18) A respeito se pode ver o conhecido folheto, Greve de massas, sindicatos e partido, que se pode colocar em interessante dialogo como o texto de Trotsky Classe, partido e direção. Se Rosa enfatizava o valor criativo da ação de massas contra o conservadorismo da socialdemocracia, Trotsky destacava como na guerra civil das massas exploradas espanholas não tinham dado tudo de si, e a responsabilidade recaia inteiramente sobre a traição da direção.

19) Ambos protagonizaram um feito heroico, apesar de que Rosa teve mais profundidade ao perceber que as condições não davam, enquanto Liebknecht se deixava levar pelos acontecimentos. Ambos foram assassinados em janeiro de 1919 por um governo da socialdemocracia, quando Luxemburgo se negou em abandonar Berlin para não deixar a sua própria sorte os trabalhadores derrotados.

20) O filosofo positivista estadunidense Dewey, que foi juiz em um processo que organizou Trotsky para defender se das acusações dos julgamentos de Moscou, afirmava, com argumento puramente formal, que o texto de Trotsky estava a contradição que colocava como um fim um elemento que, em definitiva, era um meio: a luta de classe. Não entendeu que Trotsky falava de outra coisa: do caráter da luta de classes como critério supremo na hora de analisar a correspondências entre fins e meios na revolução social.

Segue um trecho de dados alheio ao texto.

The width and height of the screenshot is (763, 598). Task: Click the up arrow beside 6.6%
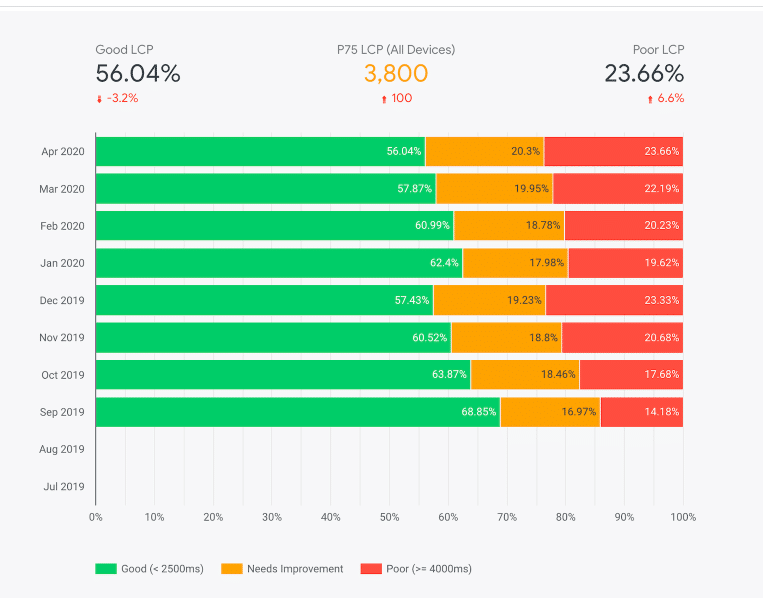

21) Sobre o jacobinismo, recordemos que foi o ponto mais extremo da revolução França, e correspondeu a algo universal de toda verdadeira revolução, burguesa ou proletária: a necessidade de aplicar métodos de exceção em duras condições. Não tanto no caso dos jacobinos, não deixarão de ser medidas extremas, mas da revolução burguesa, e, portanto, por sua própria natureza, com forte conteúdo de subtituismo social, razão pela qual foram criticadas por Marx (como apontara o marxista estadunidense Hal Draper, reivindicava outras correntes da revolução). Também recordamos o clássico trabalho do marxista trotskista Frances Daniel Guerin, a luta de classes em apogeu da revolução francesa, em que aponta que os jacobinos não somente foram para a direita senão para esquerda, aos fanáticos que reclamaram pelo alto custo de vida e falta de concessões para as massas trabalhadoras.

22) Como análises histórico extremamente afiada e resumido as vicissitudes do poder jacobina em particular, e da Revolução Francesa em geral e tom ilustrativo recomendamos “La revolicion francesa y El império (1787-1815), Georges Lefebvre.

23) De muitas das criticas conservadoras podemos citar as do ex militante comunista e critico liberal das revoluções francesa e russa, François Furet, por não citar a de uma das suas inspiradora, que de ultima liberal Hannah Arendt.

24) Um tema polêmico a este respeito, que aflora na crítica de Victor Serge a Trotsky, é o da repressão ao levantamento de Kronstadt em 1921. Já assinalamos em outra parte que a justificativa para sua repressão, votada por unanimidade no Congresso do Partido Bolchevique por todas as tendências, compreendeu-se sempre como um caso de extrema necessidade, de salvação da revolução, uma desgraça inevitável e não com uma lei ou virtude. Por outra parte, esses marinheiros de 1921 já não eram os de 1917 (tinham maior composição camponesa), e lamentavelmente foram instrumentalizados pela contrarrevolução.

25) Corrigindo uma asseveração equivocada que fizemos anos atrás, em O Renegado Kautsky Lênin era muito mais cuidadoso que Trotsky ao abordar este tema, e se referia explicitamente à contraposição entre democracia burguesa e democracia proletária. Quer dizer, evitava a mecânica oposição entre “ditadura e democracia” que tinha colocado Kautsky como pano de fundo do debate.